ACTION ITEM => Would you please transcribe, exactly as written, the lines of the entries below starting at the one that holds "Task: Click the herbicides cell in Enlist row" and ending at the one that holds "Given: Follow the account with Seguir button", both included?

[Start of Attachment]

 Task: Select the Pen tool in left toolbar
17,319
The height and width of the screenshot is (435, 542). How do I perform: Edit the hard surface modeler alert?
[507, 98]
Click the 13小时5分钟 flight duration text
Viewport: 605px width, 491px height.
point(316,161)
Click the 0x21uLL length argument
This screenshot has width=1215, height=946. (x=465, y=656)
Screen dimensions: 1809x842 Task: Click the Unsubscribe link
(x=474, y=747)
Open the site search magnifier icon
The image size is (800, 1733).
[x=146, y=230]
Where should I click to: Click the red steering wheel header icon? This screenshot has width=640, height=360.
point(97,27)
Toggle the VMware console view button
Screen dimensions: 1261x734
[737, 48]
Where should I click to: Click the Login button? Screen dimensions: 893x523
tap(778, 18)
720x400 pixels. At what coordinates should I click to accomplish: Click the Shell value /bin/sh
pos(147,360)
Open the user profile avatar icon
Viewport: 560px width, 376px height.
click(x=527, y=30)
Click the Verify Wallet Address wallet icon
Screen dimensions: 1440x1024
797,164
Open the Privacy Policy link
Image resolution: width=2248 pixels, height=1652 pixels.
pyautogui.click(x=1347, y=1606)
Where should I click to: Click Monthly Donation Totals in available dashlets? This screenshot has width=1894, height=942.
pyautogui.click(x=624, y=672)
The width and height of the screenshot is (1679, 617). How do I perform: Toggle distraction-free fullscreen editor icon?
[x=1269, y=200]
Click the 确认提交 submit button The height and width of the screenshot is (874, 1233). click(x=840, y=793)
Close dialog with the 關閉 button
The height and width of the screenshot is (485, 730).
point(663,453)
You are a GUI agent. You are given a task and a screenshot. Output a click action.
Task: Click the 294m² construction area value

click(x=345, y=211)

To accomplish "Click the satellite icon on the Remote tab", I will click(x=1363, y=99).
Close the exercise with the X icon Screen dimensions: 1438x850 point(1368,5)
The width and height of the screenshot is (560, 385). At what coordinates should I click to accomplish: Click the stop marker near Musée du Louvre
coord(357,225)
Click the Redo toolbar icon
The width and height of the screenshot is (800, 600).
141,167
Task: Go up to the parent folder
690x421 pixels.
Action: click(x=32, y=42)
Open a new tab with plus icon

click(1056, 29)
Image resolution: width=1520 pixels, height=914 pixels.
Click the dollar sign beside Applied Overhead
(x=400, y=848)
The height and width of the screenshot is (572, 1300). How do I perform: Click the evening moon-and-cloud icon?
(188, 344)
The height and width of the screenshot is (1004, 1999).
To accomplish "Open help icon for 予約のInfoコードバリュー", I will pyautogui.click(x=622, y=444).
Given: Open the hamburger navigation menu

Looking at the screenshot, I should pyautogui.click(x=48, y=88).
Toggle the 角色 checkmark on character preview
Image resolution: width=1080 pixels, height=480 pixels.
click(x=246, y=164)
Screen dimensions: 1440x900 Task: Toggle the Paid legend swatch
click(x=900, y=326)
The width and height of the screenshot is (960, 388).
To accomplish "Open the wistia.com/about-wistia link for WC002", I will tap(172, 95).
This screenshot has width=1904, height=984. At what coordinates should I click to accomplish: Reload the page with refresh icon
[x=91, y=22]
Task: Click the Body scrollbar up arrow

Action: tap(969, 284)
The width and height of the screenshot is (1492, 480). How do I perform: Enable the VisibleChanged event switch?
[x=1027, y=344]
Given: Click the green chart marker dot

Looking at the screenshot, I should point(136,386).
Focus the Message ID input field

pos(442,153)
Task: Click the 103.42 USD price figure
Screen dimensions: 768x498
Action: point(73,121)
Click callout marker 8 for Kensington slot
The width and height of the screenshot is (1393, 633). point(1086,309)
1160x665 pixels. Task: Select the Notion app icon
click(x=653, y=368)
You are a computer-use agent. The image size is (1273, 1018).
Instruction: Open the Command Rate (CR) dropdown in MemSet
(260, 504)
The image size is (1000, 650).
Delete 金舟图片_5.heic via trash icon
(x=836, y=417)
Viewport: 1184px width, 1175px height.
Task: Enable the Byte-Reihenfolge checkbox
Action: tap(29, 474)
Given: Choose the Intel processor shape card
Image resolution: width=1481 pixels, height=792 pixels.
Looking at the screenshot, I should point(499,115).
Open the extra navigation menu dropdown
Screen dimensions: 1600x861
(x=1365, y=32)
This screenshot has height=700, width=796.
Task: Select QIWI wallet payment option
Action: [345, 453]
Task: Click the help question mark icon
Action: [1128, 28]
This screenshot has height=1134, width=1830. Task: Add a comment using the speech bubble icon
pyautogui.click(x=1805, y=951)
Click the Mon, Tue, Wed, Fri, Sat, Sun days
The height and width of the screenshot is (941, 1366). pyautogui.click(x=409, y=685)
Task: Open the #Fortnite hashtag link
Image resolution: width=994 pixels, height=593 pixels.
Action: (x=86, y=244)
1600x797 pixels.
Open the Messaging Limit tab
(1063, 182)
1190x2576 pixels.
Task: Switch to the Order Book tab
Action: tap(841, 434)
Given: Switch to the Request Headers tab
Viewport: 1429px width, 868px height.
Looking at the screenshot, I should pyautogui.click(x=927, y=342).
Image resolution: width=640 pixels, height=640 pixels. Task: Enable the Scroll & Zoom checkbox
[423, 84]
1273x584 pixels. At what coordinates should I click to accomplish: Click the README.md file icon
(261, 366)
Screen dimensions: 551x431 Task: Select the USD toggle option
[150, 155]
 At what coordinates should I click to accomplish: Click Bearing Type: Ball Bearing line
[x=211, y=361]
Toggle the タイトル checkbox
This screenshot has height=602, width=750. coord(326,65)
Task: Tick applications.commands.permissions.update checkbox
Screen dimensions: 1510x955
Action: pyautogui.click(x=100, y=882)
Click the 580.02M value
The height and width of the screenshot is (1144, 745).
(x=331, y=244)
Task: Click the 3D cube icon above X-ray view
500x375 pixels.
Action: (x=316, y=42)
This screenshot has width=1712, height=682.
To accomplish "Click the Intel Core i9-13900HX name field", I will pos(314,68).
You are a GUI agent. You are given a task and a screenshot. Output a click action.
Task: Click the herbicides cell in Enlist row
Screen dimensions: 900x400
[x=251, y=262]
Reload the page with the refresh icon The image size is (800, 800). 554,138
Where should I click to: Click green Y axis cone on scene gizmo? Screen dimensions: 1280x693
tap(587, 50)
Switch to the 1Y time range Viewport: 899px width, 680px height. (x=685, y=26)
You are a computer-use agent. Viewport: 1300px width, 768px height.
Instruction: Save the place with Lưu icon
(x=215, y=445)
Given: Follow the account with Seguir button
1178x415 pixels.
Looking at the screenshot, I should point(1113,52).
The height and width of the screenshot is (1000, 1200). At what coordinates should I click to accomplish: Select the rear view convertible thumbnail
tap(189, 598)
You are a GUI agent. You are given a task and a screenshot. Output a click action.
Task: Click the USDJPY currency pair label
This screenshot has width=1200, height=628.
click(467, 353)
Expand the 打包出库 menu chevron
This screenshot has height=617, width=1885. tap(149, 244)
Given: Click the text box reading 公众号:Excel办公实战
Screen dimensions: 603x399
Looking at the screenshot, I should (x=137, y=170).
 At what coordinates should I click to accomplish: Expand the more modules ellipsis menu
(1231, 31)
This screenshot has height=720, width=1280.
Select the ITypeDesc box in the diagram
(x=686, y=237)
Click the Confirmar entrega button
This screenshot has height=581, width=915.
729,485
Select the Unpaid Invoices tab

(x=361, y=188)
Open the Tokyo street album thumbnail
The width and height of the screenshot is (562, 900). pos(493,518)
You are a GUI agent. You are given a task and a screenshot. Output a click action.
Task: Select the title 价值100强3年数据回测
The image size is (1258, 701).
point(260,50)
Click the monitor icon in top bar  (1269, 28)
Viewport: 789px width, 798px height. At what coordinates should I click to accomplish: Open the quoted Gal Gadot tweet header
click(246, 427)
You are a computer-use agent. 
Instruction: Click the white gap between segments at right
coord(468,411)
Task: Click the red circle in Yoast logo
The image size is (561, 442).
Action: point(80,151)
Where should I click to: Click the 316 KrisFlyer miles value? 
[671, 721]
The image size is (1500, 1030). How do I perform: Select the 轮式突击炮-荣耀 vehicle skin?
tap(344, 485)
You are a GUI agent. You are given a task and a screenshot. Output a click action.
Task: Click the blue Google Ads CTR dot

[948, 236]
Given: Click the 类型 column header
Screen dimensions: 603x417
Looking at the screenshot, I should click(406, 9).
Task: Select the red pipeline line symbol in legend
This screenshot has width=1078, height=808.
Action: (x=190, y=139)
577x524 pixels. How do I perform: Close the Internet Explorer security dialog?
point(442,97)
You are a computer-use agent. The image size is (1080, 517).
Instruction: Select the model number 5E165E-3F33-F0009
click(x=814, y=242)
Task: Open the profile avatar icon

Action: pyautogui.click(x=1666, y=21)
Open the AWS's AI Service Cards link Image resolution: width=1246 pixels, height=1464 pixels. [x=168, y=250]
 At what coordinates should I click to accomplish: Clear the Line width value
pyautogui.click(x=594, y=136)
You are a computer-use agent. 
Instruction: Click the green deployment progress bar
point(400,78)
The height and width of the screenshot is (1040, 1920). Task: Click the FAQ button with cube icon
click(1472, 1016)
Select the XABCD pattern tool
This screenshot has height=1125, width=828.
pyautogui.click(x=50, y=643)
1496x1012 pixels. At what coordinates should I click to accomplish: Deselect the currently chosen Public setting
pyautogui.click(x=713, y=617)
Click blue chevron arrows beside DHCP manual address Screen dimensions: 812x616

[End of Attachment]

SOLUTION =>
Task: Click the herbicides cell in Enlist row
Screen dimensions: 900x400
[x=251, y=262]
Reload the page with the refresh icon The image size is (800, 800). 554,138
Where should I click to: Click green Y axis cone on scene gizmo? Screen dimensions: 1280x693
tap(587, 50)
Switch to the 1Y time range Viewport: 899px width, 680px height. (x=685, y=26)
You are a computer-use agent. Viewport: 1300px width, 768px height.
Instruction: Save the place with Lưu icon
(x=215, y=445)
Given: Follow the account with Seguir button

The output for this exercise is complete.